Provided text
+++
2010-02-22 Thread Les Mikesell
On 2/22/2010 8:48 AM, Bowie Bailey wrote:
 Stephen Harris wrote:
 1. Get a good size case, mobo, processor, etc and put 8 hard drives it in 
 and RAID them. (yes an 8 port SATA mobo). Running CentOS.

 or

 2. Get an eSATA enclosure that has room for 8 or 10 drives and just connect 
 it to box?


 My recommendation is the 2nd option.  I ran the first for a couple of years
 and was always suffering disk failures because you really really need good
 air-flow to keep that many disks cool.

 If you're going to raid together than many disks, you've got to keep
 them cool, which a standard case (no matter now many drive slots it has)
 generally doesn't do very well.  My recommendation would be to get a
 Supermicro case or something similar that is designed for raid.
+++
Exercise tasks
a - Translate this sentence from the RAID thread into Spanish: "My recommendation would be to get a Supermicro case or something similar that is designed for raid."
b - From the RAID thread, reproduce word for word the part that opens with the words containing "If you're going" and closes with "designed for raid.".
c - In the RAID thread, why does the first reply recommend the second option?

Data
+++
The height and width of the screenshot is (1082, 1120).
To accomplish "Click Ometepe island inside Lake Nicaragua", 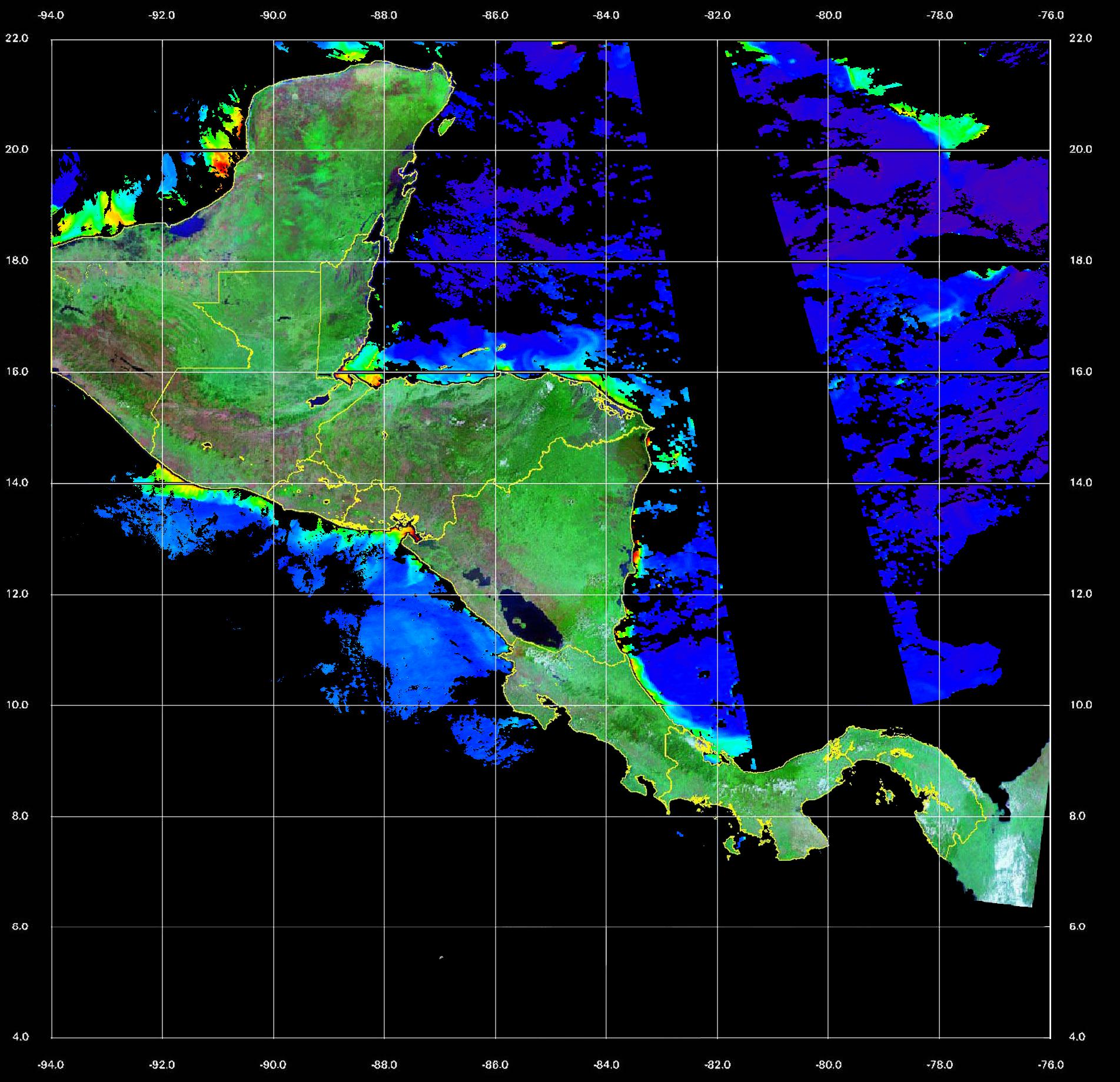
+++
Results of the tasks
a - Mi recomendación sería conseguir una caja Supermicro o algo similar que esté diseñado para RAID.

b -
If you're going to raid together than many disks, you've got to keep
 them cool, which a standard case (no matter now many drive slots it has)
 generally doesn't do very well.  My recommendation would be to get a
 Supermicro case or something similar that is designed for raid.

c - The writer ran the first option for a couple of years and kept suffering disk failures. That many disks need very good airflow to stay cool.